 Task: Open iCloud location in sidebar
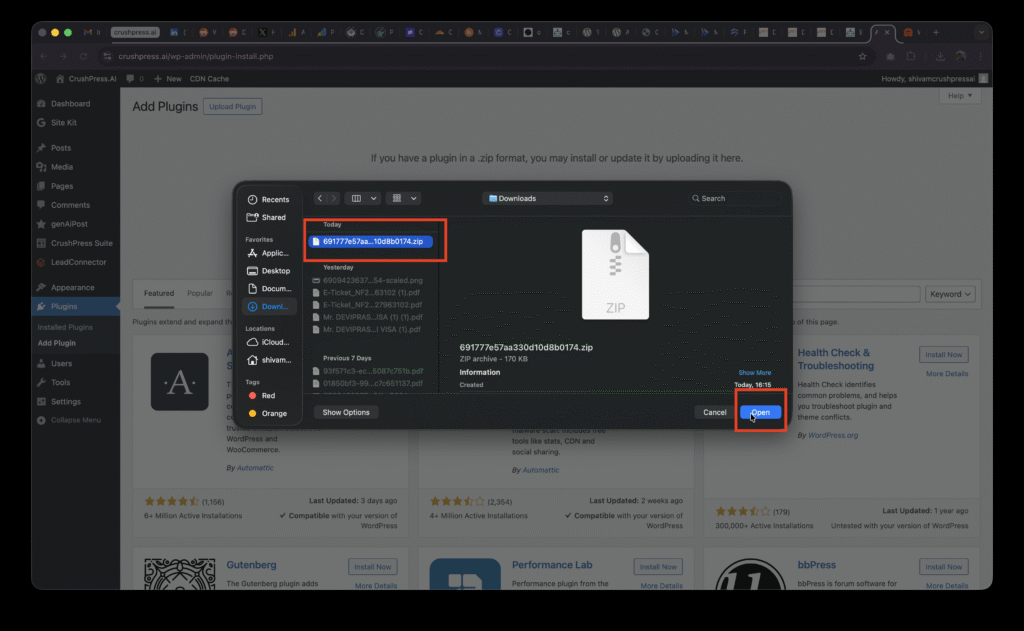pyautogui.click(x=268, y=342)
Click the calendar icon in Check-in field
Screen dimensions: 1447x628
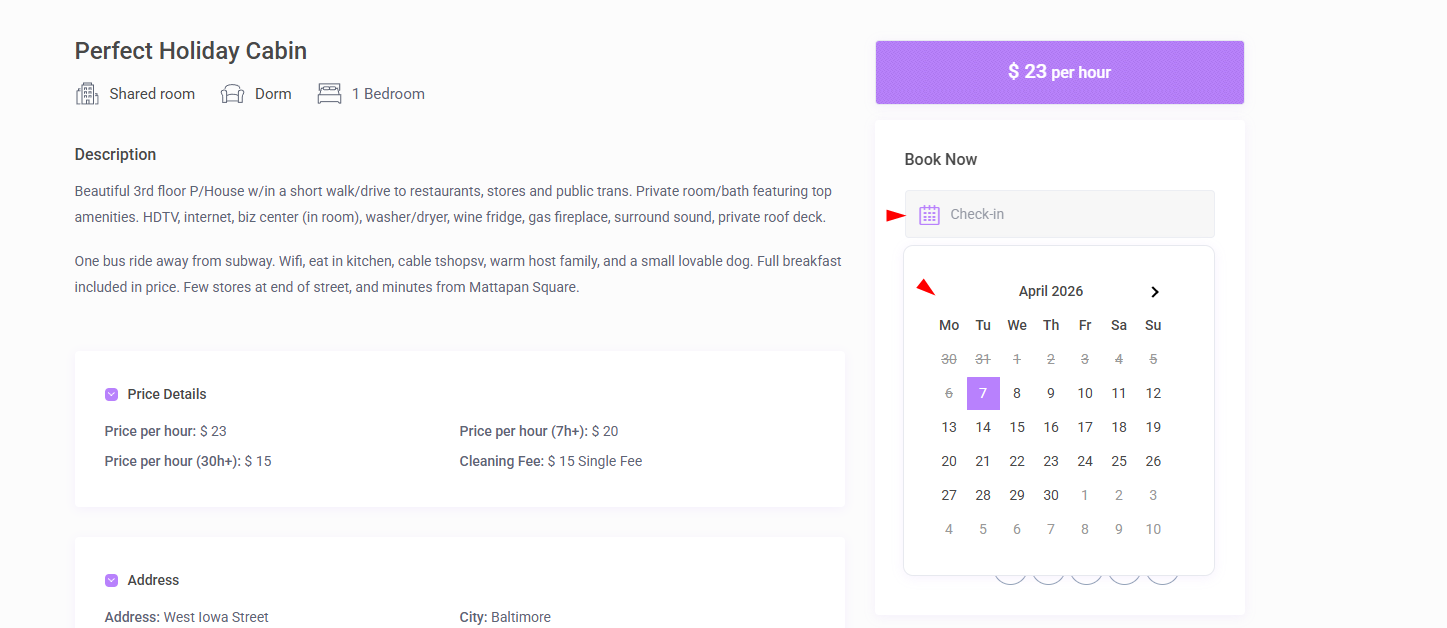929,214
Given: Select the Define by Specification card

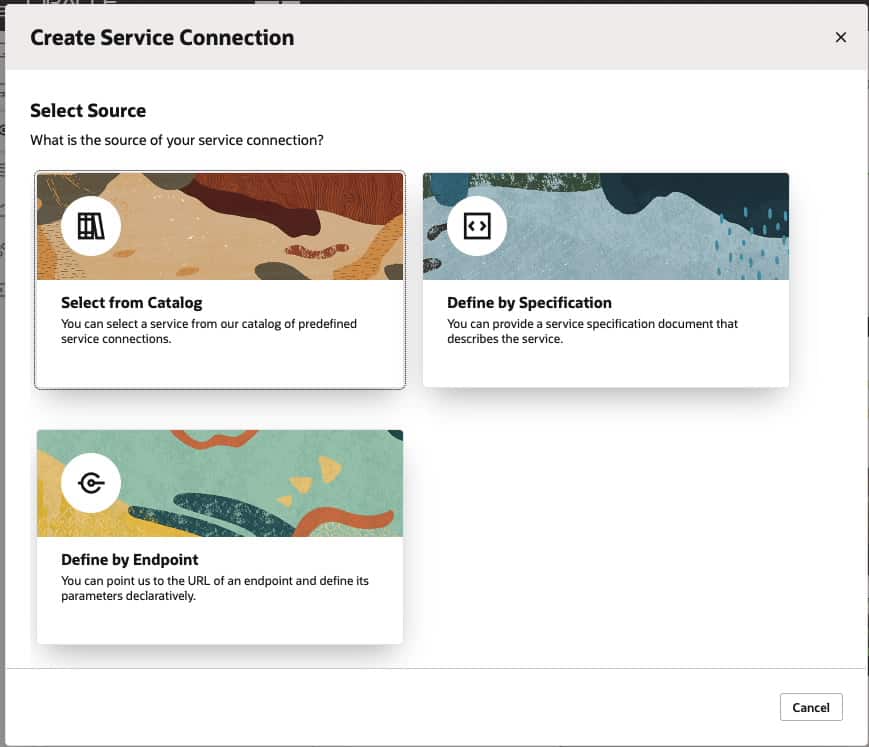Looking at the screenshot, I should (x=605, y=280).
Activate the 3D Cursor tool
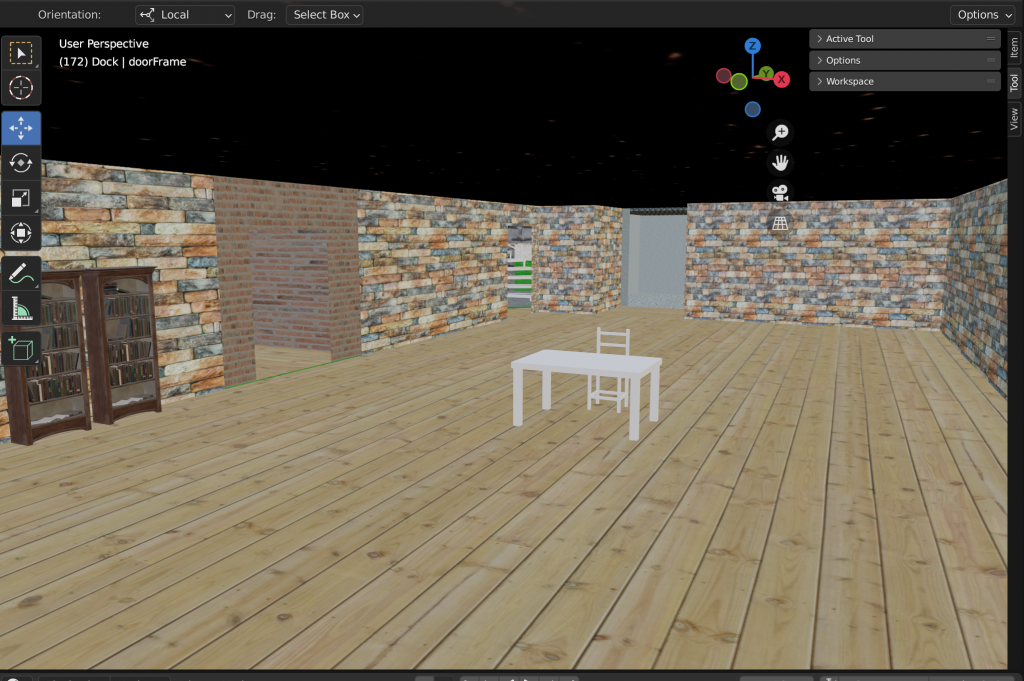This screenshot has height=681, width=1024. (21, 88)
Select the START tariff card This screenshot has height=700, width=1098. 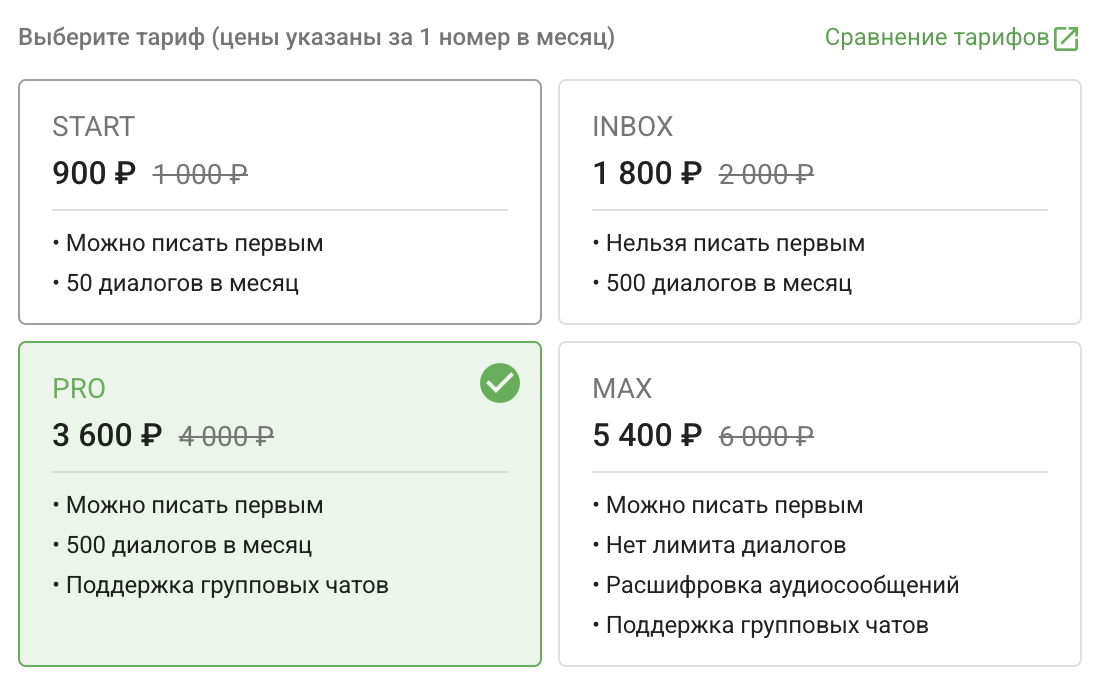(x=280, y=202)
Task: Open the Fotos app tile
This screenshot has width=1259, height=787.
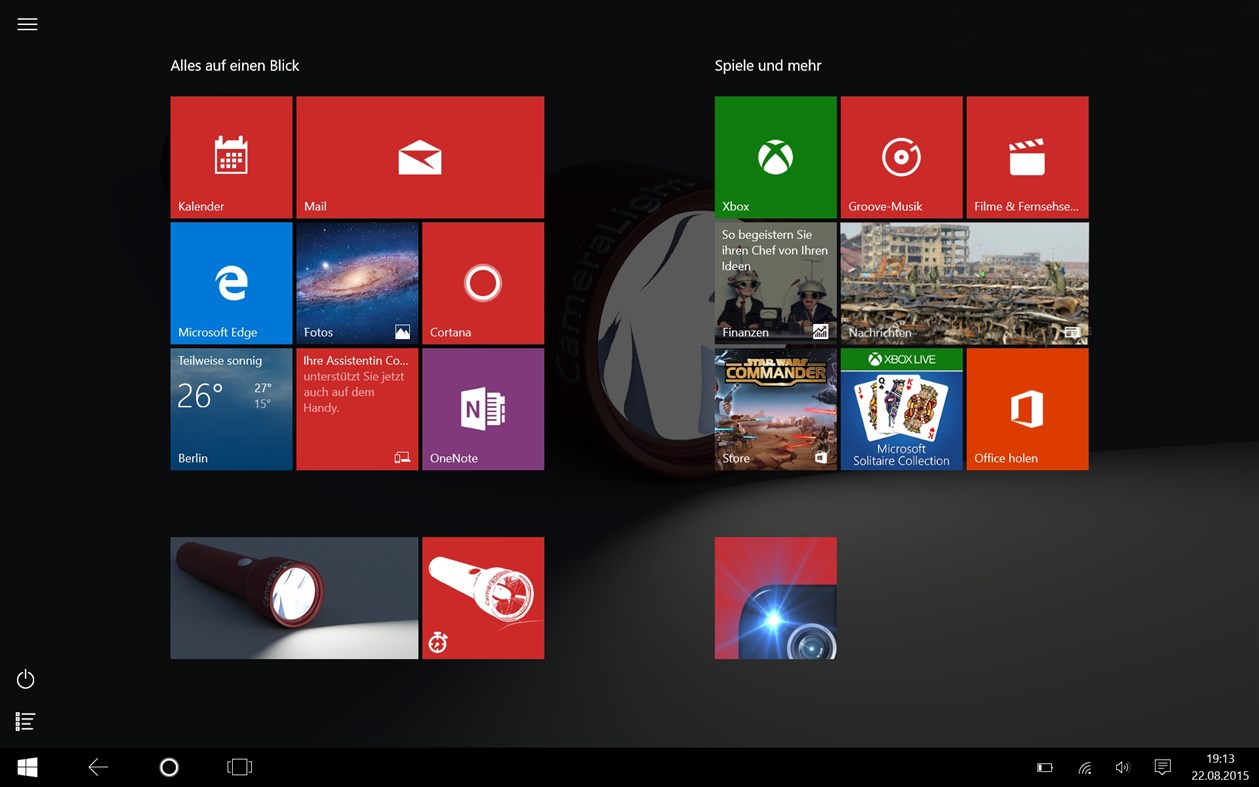Action: pos(357,282)
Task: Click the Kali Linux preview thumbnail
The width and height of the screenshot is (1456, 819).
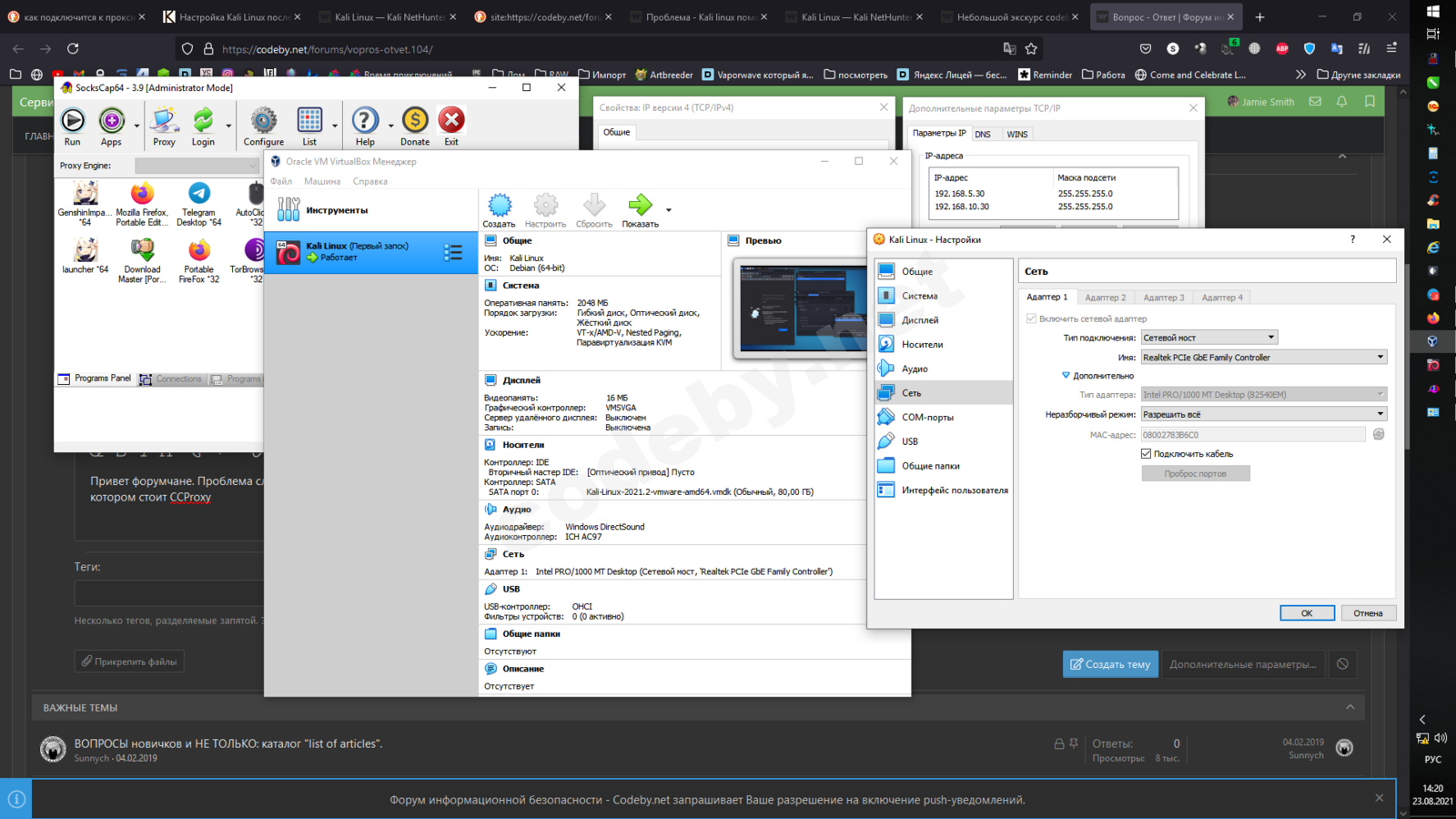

● ● ● ● ● ● ●

Copy out the lines word for word, from the line with "Task: Click the Kali Linux preview thumbnail" up to and including the last line of the entries, leaving out the pictures.

__Final result__:
Task: Click the Kali Linux preview thumbnail
The width and height of the screenshot is (1456, 819).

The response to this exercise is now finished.